Collected data:
* * * * * * *
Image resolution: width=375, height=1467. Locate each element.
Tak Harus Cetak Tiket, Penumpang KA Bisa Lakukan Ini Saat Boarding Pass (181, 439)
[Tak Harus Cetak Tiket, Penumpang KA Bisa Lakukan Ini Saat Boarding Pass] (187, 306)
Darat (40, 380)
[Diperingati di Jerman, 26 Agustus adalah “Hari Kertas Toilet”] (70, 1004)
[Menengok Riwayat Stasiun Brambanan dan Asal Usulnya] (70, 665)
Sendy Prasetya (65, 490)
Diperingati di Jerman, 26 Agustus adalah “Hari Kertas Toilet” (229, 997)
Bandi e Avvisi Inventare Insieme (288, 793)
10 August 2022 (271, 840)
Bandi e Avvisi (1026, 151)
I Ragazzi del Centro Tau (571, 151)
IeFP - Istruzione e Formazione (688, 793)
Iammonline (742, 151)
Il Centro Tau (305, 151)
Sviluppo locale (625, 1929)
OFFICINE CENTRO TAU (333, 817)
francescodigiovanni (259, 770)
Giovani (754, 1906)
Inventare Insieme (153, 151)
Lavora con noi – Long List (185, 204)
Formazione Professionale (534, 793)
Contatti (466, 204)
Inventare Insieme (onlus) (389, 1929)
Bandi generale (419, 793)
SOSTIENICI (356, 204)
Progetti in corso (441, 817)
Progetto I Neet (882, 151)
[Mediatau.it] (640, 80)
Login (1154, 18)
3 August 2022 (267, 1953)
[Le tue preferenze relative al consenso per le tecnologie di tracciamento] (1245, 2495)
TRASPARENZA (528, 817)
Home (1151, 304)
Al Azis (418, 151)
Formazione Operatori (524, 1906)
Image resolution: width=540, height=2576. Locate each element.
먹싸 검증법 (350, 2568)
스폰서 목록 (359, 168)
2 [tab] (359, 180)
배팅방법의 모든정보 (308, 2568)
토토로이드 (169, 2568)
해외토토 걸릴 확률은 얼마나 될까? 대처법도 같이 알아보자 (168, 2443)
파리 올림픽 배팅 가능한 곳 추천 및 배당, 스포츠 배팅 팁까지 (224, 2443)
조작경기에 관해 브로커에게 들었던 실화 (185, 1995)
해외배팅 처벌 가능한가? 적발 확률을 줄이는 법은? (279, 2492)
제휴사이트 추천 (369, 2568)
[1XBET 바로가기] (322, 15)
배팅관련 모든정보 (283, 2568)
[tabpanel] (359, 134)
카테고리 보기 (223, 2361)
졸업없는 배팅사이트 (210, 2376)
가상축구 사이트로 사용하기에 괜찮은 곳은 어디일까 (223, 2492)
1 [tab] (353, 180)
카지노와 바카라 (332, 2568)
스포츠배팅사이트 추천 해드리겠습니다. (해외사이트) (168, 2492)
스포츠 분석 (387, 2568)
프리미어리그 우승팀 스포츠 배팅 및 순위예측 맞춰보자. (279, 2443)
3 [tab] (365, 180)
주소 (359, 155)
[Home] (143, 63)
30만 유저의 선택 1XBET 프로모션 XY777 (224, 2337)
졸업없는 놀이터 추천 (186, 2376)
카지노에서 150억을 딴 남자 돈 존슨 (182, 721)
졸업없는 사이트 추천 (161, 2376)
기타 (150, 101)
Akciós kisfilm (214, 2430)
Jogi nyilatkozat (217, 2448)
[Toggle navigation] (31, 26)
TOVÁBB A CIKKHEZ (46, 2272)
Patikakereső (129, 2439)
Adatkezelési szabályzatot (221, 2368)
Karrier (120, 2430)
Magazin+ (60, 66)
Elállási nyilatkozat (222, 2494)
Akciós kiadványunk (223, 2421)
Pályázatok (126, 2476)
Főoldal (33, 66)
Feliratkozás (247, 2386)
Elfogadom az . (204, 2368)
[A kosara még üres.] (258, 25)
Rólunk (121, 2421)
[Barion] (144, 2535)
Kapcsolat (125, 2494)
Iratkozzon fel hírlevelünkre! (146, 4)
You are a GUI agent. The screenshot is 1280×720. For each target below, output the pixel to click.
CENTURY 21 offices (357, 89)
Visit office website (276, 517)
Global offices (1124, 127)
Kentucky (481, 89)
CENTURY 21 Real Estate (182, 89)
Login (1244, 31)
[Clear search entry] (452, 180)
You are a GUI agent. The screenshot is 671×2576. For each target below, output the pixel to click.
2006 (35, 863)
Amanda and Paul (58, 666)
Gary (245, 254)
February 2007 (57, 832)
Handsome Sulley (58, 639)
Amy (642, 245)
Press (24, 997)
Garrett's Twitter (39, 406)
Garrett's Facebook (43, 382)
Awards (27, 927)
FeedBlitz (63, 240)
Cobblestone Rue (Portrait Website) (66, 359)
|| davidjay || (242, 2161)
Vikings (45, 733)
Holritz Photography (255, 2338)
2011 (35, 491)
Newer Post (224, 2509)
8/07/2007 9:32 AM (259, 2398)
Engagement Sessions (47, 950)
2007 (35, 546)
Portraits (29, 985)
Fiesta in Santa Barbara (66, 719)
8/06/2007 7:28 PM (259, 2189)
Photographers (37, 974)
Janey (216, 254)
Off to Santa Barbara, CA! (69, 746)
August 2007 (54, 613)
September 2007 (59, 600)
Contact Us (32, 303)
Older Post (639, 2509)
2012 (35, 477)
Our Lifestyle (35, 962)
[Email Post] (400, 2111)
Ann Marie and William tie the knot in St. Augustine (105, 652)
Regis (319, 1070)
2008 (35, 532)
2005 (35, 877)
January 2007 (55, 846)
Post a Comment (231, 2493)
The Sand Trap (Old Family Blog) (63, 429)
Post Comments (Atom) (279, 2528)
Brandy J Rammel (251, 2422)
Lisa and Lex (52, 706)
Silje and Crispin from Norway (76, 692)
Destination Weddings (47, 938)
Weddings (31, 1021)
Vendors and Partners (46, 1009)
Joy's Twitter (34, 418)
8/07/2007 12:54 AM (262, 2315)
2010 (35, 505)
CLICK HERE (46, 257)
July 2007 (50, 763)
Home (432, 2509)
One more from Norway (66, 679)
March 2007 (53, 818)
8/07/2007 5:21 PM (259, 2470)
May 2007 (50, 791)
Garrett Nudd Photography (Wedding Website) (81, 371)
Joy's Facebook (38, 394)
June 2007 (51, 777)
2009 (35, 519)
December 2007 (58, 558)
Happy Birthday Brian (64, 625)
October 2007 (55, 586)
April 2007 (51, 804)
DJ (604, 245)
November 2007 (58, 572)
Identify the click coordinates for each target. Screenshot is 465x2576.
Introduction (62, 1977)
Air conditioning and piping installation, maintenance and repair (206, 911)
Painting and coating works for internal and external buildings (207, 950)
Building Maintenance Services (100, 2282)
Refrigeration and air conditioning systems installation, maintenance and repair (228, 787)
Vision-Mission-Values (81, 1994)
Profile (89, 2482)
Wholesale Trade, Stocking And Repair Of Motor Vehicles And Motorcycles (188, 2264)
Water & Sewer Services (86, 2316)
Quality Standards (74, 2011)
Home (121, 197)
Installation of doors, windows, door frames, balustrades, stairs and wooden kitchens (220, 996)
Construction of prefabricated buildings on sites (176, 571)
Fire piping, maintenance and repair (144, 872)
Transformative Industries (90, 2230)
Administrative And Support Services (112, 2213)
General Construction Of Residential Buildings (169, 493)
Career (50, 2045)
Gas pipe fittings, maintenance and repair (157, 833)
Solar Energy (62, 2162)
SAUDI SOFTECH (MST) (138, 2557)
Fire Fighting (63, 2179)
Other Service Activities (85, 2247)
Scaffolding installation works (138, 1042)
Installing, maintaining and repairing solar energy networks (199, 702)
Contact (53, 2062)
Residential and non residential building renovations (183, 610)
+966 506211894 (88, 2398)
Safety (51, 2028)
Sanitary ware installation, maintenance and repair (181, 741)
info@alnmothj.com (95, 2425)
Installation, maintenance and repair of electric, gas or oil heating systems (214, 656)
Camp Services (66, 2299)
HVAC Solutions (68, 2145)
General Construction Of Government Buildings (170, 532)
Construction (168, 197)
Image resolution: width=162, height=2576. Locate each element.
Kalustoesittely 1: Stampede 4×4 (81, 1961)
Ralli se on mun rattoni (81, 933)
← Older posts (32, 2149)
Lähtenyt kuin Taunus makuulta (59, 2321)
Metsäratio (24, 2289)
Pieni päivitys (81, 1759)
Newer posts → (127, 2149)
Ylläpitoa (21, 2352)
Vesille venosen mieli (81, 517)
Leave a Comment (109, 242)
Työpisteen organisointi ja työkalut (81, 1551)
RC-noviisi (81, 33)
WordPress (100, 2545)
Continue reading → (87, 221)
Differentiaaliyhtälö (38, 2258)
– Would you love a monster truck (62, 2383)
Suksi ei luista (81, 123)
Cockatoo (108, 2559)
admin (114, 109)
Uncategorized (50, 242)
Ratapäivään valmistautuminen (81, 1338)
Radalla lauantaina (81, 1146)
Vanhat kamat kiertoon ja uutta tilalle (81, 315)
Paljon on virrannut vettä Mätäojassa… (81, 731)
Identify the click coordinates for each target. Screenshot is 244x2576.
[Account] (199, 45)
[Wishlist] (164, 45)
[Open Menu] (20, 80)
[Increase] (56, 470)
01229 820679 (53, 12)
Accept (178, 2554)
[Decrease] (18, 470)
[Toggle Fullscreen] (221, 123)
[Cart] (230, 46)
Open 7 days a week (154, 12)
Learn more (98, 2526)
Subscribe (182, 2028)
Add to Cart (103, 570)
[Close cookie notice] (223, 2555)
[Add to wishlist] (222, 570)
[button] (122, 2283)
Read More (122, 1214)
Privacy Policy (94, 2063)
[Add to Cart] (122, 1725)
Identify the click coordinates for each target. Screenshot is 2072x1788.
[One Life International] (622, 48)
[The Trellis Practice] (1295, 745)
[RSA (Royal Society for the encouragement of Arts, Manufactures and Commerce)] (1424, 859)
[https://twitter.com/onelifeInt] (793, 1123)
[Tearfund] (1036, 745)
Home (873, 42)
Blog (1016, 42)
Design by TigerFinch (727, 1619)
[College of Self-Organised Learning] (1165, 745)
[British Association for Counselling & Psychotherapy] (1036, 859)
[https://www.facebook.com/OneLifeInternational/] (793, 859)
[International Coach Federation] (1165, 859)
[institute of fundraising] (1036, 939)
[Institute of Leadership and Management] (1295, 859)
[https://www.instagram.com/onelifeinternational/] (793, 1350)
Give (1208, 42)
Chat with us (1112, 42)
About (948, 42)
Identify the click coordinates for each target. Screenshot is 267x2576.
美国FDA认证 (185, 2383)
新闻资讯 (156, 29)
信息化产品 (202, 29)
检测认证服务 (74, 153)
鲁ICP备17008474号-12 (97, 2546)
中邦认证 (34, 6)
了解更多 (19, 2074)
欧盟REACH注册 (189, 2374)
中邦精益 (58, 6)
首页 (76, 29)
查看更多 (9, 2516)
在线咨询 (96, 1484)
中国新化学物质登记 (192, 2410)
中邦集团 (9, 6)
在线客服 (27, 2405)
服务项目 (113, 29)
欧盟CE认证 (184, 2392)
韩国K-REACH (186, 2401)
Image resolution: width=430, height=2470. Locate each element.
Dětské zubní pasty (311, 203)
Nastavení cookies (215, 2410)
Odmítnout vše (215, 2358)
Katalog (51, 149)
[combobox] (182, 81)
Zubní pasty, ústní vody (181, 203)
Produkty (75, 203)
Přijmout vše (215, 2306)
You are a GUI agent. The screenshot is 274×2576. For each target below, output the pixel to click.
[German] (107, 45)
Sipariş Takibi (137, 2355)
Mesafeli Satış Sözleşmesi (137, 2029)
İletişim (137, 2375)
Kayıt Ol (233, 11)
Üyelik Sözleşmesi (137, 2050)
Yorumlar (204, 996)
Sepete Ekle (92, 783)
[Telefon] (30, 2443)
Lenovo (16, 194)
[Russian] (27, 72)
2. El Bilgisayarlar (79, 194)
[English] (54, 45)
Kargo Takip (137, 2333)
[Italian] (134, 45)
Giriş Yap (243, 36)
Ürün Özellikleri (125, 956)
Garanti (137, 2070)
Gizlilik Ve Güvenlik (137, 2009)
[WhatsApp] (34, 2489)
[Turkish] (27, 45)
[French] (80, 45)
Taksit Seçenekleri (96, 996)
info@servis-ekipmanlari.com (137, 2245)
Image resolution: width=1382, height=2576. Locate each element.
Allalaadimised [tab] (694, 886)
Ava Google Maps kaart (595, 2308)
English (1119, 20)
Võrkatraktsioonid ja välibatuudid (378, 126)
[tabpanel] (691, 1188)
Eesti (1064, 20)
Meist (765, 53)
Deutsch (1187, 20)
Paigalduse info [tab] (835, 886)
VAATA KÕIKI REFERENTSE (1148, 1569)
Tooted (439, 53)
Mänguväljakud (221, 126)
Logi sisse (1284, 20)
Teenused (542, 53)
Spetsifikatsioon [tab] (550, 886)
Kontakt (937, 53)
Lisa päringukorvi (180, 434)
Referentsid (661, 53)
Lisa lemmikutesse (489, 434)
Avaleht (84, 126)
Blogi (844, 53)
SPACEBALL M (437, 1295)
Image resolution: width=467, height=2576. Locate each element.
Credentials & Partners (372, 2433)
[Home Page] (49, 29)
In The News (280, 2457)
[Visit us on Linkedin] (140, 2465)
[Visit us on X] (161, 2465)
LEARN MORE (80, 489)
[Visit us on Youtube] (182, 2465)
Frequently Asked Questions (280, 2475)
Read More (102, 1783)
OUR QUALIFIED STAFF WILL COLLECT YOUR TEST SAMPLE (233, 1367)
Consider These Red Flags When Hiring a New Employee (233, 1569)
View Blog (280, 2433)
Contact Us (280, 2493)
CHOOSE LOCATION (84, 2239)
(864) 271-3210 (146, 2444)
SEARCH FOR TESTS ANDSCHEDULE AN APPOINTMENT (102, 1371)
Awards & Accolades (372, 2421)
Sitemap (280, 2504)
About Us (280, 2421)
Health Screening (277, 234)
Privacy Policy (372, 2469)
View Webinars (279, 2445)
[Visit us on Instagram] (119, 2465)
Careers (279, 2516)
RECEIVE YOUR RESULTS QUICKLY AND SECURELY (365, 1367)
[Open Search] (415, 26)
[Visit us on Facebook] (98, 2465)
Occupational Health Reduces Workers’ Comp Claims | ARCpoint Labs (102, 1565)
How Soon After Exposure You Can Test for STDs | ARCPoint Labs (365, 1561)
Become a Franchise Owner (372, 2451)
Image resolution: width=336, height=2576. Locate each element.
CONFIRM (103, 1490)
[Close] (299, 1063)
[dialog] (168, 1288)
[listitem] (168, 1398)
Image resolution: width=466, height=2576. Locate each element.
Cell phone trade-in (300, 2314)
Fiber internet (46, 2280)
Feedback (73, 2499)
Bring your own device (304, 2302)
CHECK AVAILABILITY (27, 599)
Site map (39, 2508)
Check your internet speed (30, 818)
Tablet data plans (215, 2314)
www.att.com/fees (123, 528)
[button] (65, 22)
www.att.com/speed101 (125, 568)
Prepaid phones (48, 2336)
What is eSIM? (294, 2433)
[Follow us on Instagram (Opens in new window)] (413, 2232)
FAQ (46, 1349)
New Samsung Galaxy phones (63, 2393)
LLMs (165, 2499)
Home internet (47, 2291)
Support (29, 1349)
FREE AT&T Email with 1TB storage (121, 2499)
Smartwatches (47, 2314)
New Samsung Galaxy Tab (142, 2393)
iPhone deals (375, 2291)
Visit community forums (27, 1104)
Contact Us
* * * * * * *
> [Work instruction] Only a number is needed here: how many lines of the data include the word "Barbara"?

> [Answer to this exercise] 2